NCEAS Finds Tropical Forest Blossoms Are Sensitive to Changing Climate

The study used a new globally gridded satellite dataset to examine how changes in temperature, clouds and rainfall affect the number of flowers tropical forests produce

The North Pole isn't the only place on Earth affected by slight increases in temperature. Until recently, scientific thinking used to posit that tropical forests, which already exist in warm climates, may not be impacted much by climate change. But a new study conducted by UC Santa Barbara's National Center for Ecological Analysis and Synthesis (NCEAS) shows that to be erroneous. In fact, the results indicate that tropical forests are producing more flowers in response to only slight increases in temperature. The findings were published online yesterday in the journal Nature Climate Change.

"Tropical forests are commonly thought of as the lungs of the Earth and how many flowers they produce is one vital sign of their health," said Stephanie Pau, who conducted the research as part of a Forecasting Phenology working group while she was a postdoctoral associate at NCEAS. "However, there is a point at which forests can get too warm and flower production will decrease.
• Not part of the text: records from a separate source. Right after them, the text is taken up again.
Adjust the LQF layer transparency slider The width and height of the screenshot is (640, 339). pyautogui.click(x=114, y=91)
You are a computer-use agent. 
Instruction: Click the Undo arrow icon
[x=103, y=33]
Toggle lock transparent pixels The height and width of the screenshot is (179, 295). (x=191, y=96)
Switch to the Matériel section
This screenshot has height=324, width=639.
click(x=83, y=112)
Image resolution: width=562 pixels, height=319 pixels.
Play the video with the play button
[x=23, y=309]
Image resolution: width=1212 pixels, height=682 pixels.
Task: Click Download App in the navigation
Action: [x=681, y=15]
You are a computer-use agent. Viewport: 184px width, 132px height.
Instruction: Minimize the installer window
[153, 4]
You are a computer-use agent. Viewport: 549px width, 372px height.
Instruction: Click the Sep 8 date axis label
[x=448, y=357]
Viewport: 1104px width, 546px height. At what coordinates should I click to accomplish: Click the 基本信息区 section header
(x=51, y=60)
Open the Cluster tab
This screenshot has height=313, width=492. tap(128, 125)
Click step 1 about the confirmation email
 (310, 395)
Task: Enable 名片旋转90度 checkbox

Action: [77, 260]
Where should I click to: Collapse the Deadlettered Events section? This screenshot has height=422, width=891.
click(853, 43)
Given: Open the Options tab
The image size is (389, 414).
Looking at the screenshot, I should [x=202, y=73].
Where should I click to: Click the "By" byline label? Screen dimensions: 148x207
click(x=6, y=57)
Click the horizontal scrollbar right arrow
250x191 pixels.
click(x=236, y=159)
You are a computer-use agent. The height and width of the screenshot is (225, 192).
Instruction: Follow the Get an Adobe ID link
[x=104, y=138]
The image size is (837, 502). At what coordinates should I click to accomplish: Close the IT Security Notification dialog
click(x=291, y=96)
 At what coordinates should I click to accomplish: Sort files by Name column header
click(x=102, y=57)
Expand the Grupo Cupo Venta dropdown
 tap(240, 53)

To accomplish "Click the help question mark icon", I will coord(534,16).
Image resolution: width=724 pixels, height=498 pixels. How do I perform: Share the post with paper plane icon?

We're not seeing that yet at the sites we looked at, and whether that happens depends on how much the tropics will continue to warm."

The study, which used a new globally gridded satellite dataset, examined how changes in temperature, clouds and rainfall affect the number of flowers tropical forests produce. Analysis of the data indicated that clouds mainly have an effect on short-term seasonal growth, but longer-term changes in these forests appear to be due to temperature. While other studies have used long-term flower production data, this is the first study to combine these data with direct estimates of cloud cover based on satellite information.

"This study is an inspired example of integrating diverse existing data to do something never imagined when the data were originally collected," explained Stephanie Hampton, deputy director of NCEAS. "Flowers were probably not what NASA scientists were thinking of when they archived these cloud data. Having access to environmental ‘big data' and the skills to do data-intensive research drives innovation for creative teams like this."

Pau led a team of international researchers who studied seasonal and year-to-year flower production in two contrasting tropical forests: a seasonally dry forest on Barro Colorado Island, Panama, and a rainforest in Luquillo, Puerto Rico. According to Pau, the seasonally dry site has been producing more flowers at an average rate of 3 percent each year over the last several decades, an increase that appears to be tied to warming temperatures. Pau collaborated with NCEAS scientific programmer/analyst James Regetz to scrutinize the data.

Flower productivity is a measure of the reproductive health and overall growth of the forests. The amount of sunlight reaching tropical forests due to varying amounts of cloud cover is an important factor, just not the most important when it comes to flower production. According to Pau, both sites still appear to respond positively to increases in light availability, yet temperature was the most consistent factor across multiple time scales.

"With most projections of future climate change, people have emphasized the impact on high-latitude ecosystems because that is where temperatures will increase the most," Pau said. "The tropics, which are already warm, probably won't experience as much of a temperature increase as high-latitude regions. Even so, we're showing that these tropical forests are still really sensitive to small degrees of change."

"The increasing availability of large data sets from long-term field studies and satellite data provide new opportunities to study how forests are responding to a warmer world," said Frank Davis, director of NCEAS. "Their discovery shows just how sensitive these systems can be to even small temperature changes."

Pau's co-authors include Benjamin I. Cook of the NASA Goddard Institute for Space Studies and the Lamont-Doherty Earth Observatory, Christopher J. Nytch and Jess K. Zimmerman of the University of Puerto Rico's Institute for Tropical Ecosystem Studies, James Regetz of NCEAS, Elizabeth M. Wolkovich of the University of British Columbia's Biodiversity Research Centre and S. Joseph Wright of the Smithsonian Tropical Research Institute.